▶ **Reading text**:

Zoltan Zoltan - 7 months ago 30
Swift Question

Swift delay in loop

I have this delay function:

func delay(delay:Double, closure:()->()) {
dispatch_after(
dispatch_time(
DISPATCH_TIME_NOW,
Int64(delay * Double(NSEC_PER_SEC))
),
dispatch_get_main_queue(), closure)
}


From here:
dispatch_after - GCD in swift?

This code:

func start(){
for index in 1...3 {
delay(3.0){
println(index)
}
}
}


After 3 sec, it gives:


3

3

3


My Goal:


After 3 sec: 1

After 6 sec: 2

After 9 sec: 3


How whould I achieve this?
Thank You,

The problem was I used another type of for loop:

func start(){
for var index = 0; index < 3; index++ {
delay(3.0){
println(index)
}
}
}


As suggested @Shubhank this works as expected:

func start(){
for index in 1...3 {
delay(3.0 * Double(index)){
println(index)
}
}
}


However to use the other kind of for loop I needed @mz2 solution:

func start(){
for var index = 0; index < 3; index++ {
let i = index
delay(3.0 * Double(i+1)){
println(i+1)
}
}
}

Answer

try multiplying delay with index

func start(){
   for index in 1...3 {
      delay(3.0 * index){
         println(index)
      }
   }
}

▶ **Collected material**:
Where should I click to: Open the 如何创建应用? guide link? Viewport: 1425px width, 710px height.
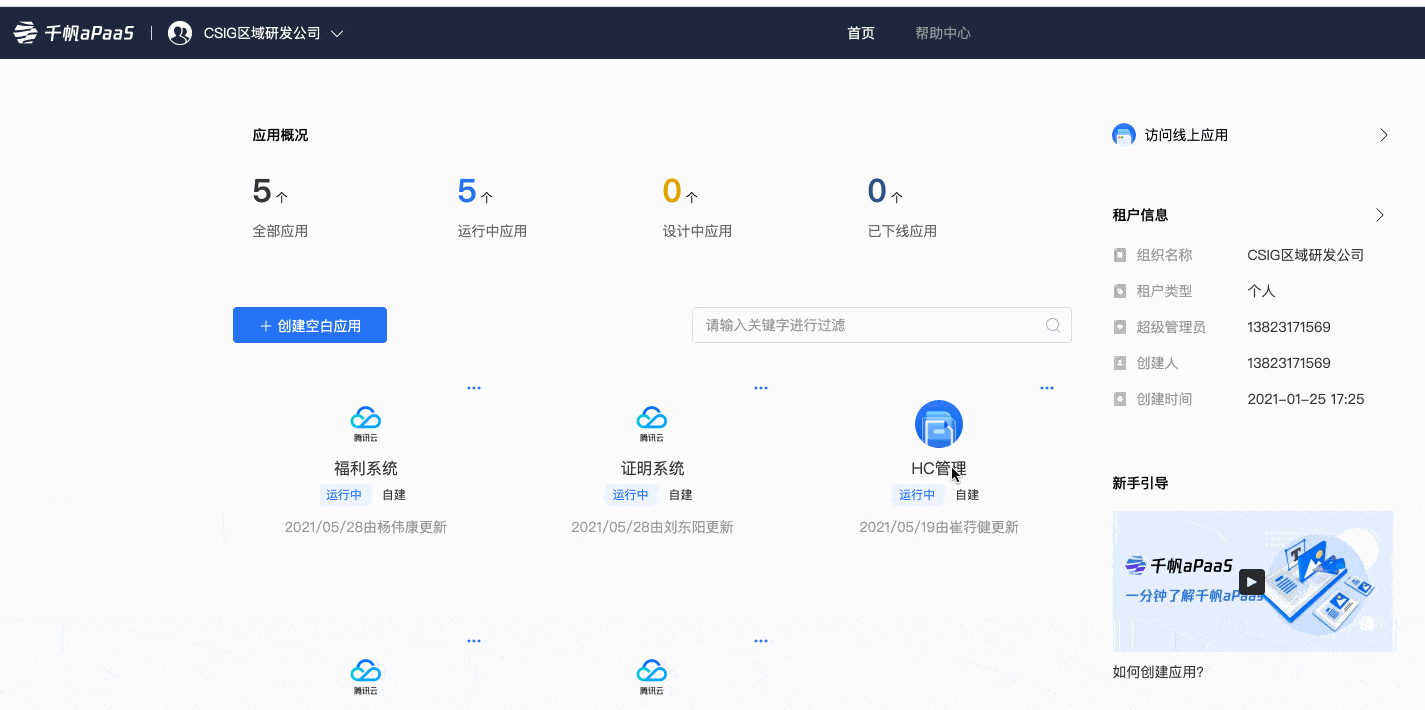point(1158,672)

▶ **What you need to do**:
(1) In the Swift delay-loop thread, why did the original code print 3 three times instead of 1, 2, 3? Give the poster's own explanation.
(2) Rewrite the paragraph of the Swift delay-loop thread that begins "My Goal:" as a single brief sentence.

▶ **Per-task outputs**:
(1) The poster says the problem came from using a different kind of for loop than the one first shown. The actual code used the C-style loop `for var index = 0; index < 3; index++` rather than `for index in 1...3`.

(2) The goal is to print 1 after 3 seconds, 2 after 6 seconds, and 3 after 9 seconds.